(RECORDS TO USE):
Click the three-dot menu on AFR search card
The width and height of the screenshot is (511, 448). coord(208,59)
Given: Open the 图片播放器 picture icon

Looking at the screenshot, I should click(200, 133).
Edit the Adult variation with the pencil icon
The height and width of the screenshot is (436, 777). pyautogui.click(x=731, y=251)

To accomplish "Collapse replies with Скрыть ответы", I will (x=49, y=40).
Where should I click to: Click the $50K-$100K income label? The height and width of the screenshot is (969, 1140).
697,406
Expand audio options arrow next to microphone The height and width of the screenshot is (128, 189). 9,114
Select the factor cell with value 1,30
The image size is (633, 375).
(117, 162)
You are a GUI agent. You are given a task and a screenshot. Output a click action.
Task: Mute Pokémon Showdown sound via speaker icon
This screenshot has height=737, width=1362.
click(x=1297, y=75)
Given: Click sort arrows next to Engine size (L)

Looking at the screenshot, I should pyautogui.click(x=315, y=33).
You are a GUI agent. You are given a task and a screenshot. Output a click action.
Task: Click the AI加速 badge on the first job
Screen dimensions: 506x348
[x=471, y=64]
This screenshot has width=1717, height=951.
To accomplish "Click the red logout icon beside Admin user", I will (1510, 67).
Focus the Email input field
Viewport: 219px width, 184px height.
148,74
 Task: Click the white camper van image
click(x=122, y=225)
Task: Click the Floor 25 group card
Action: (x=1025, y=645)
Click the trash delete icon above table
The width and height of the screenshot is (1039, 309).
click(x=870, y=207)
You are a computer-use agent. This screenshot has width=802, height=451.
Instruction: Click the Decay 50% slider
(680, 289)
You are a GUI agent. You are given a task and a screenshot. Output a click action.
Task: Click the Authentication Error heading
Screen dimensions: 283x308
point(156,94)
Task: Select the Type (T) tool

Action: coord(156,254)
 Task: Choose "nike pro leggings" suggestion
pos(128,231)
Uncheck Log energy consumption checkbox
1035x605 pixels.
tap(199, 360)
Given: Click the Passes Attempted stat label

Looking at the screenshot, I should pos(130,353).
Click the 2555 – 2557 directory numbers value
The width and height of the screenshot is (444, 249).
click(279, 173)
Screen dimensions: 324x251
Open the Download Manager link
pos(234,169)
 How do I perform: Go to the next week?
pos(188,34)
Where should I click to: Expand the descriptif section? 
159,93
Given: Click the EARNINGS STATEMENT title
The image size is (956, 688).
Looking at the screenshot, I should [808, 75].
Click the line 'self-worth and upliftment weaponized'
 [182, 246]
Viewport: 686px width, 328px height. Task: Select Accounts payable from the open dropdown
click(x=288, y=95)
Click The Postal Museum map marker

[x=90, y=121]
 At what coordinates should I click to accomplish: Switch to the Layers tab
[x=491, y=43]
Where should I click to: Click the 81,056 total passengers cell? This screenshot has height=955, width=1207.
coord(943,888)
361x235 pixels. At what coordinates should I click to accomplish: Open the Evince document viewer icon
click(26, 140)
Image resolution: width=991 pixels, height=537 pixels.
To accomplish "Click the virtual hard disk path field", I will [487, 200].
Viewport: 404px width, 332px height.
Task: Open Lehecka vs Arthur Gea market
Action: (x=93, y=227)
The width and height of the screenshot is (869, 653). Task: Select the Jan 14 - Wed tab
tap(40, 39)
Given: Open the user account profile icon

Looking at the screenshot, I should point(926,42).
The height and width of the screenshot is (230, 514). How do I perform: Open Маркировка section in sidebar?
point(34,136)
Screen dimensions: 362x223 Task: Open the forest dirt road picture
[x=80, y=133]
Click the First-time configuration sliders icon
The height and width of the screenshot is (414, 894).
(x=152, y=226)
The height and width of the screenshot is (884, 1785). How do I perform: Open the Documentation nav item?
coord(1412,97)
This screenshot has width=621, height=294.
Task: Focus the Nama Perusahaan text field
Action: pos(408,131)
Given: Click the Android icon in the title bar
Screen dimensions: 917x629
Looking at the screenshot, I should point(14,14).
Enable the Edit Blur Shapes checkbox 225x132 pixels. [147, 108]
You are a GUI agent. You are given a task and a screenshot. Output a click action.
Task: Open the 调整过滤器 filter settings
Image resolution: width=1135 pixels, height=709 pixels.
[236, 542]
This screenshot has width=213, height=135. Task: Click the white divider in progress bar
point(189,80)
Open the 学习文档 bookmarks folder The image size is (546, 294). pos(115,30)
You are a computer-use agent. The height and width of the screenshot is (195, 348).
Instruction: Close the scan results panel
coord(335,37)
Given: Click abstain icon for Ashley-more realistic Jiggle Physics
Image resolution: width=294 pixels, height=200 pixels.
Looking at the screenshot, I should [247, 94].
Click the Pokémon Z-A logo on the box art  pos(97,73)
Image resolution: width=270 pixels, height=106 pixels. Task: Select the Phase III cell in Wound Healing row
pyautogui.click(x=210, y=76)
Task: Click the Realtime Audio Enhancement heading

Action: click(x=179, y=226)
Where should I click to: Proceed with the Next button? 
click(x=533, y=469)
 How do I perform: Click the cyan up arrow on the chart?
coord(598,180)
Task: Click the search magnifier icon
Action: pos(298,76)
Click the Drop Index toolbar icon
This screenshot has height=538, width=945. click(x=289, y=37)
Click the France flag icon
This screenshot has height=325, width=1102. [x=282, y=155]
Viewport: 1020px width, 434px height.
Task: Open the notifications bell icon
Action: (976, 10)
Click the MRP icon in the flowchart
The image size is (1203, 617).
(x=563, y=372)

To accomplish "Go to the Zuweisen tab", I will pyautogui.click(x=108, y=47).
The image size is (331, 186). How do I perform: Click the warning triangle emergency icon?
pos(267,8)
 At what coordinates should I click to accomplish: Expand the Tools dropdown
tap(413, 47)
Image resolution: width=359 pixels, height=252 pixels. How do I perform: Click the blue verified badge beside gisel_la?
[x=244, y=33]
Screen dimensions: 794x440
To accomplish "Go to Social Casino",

(WHAT IS REQUIRED): Restate the whole set of entries exactly.

(TASK SOLUTION):
Click the three-dot menu on AFR search card
The width and height of the screenshot is (511, 448). coord(208,59)
Given: Open the 图片播放器 picture icon

Looking at the screenshot, I should click(200, 133).
Edit the Adult variation with the pencil icon
The height and width of the screenshot is (436, 777). pyautogui.click(x=731, y=251)

To accomplish "Collapse replies with Скрыть ответы", I will (x=49, y=40).
Where should I click to: Click the $50K-$100K income label? The height and width of the screenshot is (969, 1140).
697,406
Expand audio options arrow next to microphone The height and width of the screenshot is (128, 189). 9,114
Select the factor cell with value 1,30
The image size is (633, 375).
(117, 162)
You are a GUI agent. You are given a task and a screenshot. Output a click action.
Task: Mute Pokémon Showdown sound via speaker icon
This screenshot has height=737, width=1362.
click(x=1297, y=75)
Given: Click sort arrows next to Engine size (L)

Looking at the screenshot, I should pyautogui.click(x=315, y=33).
You are a GUI agent. You are given a task and a screenshot. Output a click action.
Task: Click the AI加速 badge on the first job
Screen dimensions: 506x348
[x=471, y=64]
This screenshot has width=1717, height=951.
To accomplish "Click the red logout icon beside Admin user", I will (1510, 67).
Focus the Email input field
Viewport: 219px width, 184px height.
148,74
 Task: Click the white camper van image
click(x=122, y=225)
Task: Click the Floor 25 group card
Action: (x=1025, y=645)
Click the trash delete icon above table
The width and height of the screenshot is (1039, 309).
click(x=870, y=207)
You are a computer-use agent. This screenshot has width=802, height=451.
Instruction: Click the Decay 50% slider
(680, 289)
You are a GUI agent. You are given a task and a screenshot. Output a click action.
Task: Click the Authentication Error heading
Screen dimensions: 283x308
point(156,94)
Task: Select the Type (T) tool

Action: coord(156,254)
 Task: Choose "nike pro leggings" suggestion
pos(128,231)
Uncheck Log energy consumption checkbox
1035x605 pixels.
tap(199, 360)
Given: Click the Passes Attempted stat label

Looking at the screenshot, I should pos(130,353).
Click the 2555 – 2557 directory numbers value
The width and height of the screenshot is (444, 249).
click(279, 173)
Screen dimensions: 324x251
Open the Download Manager link
pos(234,169)
 How do I perform: Go to the next week?
pos(188,34)
Where should I click to: Expand the descriptif section? 
159,93
Given: Click the EARNINGS STATEMENT title
The image size is (956, 688).
Looking at the screenshot, I should [808, 75].
Click the line 'self-worth and upliftment weaponized'
 [182, 246]
Viewport: 686px width, 328px height. Task: Select Accounts payable from the open dropdown
click(x=288, y=95)
Click The Postal Museum map marker

[x=90, y=121]
 At what coordinates should I click to accomplish: Switch to the Layers tab
[x=491, y=43]
Where should I click to: Click the 81,056 total passengers cell? This screenshot has height=955, width=1207.
coord(943,888)
361x235 pixels. At what coordinates should I click to accomplish: Open the Evince document viewer icon
click(26, 140)
Image resolution: width=991 pixels, height=537 pixels.
To accomplish "Click the virtual hard disk path field", I will [487, 200].
Viewport: 404px width, 332px height.
Task: Open Lehecka vs Arthur Gea market
Action: (x=93, y=227)
The width and height of the screenshot is (869, 653). Task: Select the Jan 14 - Wed tab
tap(40, 39)
Given: Open the user account profile icon

Looking at the screenshot, I should point(926,42).
The height and width of the screenshot is (230, 514). How do I perform: Open Маркировка section in sidebar?
point(34,136)
Screen dimensions: 362x223 Task: Open the forest dirt road picture
[x=80, y=133]
Click the First-time configuration sliders icon
The height and width of the screenshot is (414, 894).
(x=152, y=226)
The height and width of the screenshot is (884, 1785). How do I perform: Open the Documentation nav item?
coord(1412,97)
This screenshot has width=621, height=294.
Task: Focus the Nama Perusahaan text field
Action: pos(408,131)
Given: Click the Android icon in the title bar
Screen dimensions: 917x629
Looking at the screenshot, I should point(14,14).
Enable the Edit Blur Shapes checkbox 225x132 pixels. [147, 108]
You are a GUI agent. You are given a task and a screenshot. Output a click action.
Task: Open the 调整过滤器 filter settings
Image resolution: width=1135 pixels, height=709 pixels.
[236, 542]
This screenshot has width=213, height=135. Task: Click the white divider in progress bar
point(189,80)
Open the 学习文档 bookmarks folder The image size is (546, 294). pos(115,30)
You are a computer-use agent. The height and width of the screenshot is (195, 348).
Instruction: Close the scan results panel
coord(335,37)
Given: Click abstain icon for Ashley-more realistic Jiggle Physics
Image resolution: width=294 pixels, height=200 pixels.
Looking at the screenshot, I should [247, 94].
Click the Pokémon Z-A logo on the box art  pos(97,73)
Image resolution: width=270 pixels, height=106 pixels. Task: Select the Phase III cell in Wound Healing row
pyautogui.click(x=210, y=76)
Task: Click the Realtime Audio Enhancement heading

Action: click(x=179, y=226)
Where should I click to: Proceed with the Next button? 
click(x=533, y=469)
 How do I perform: Click the cyan up arrow on the chart?
coord(598,180)
Task: Click the search magnifier icon
Action: pos(298,76)
Click the Drop Index toolbar icon
This screenshot has height=538, width=945. click(x=289, y=37)
Click the France flag icon
This screenshot has height=325, width=1102. [x=282, y=155]
Viewport: 1020px width, 434px height.
Task: Open the notifications bell icon
Action: (976, 10)
Click the MRP icon in the flowchart
The image size is (1203, 617).
(x=563, y=372)

To accomplish "Go to the Zuweisen tab", I will pyautogui.click(x=108, y=47).
The image size is (331, 186). How do I perform: Click the warning triangle emergency icon?
pos(267,8)
 At what coordinates should I click to accomplish: Expand the Tools dropdown
tap(413, 47)
Image resolution: width=359 pixels, height=252 pixels. How do I perform: Click the blue verified badge beside gisel_la?
[x=244, y=33]
Screen dimensions: 794x440
To accomplish "Go to Social Casino",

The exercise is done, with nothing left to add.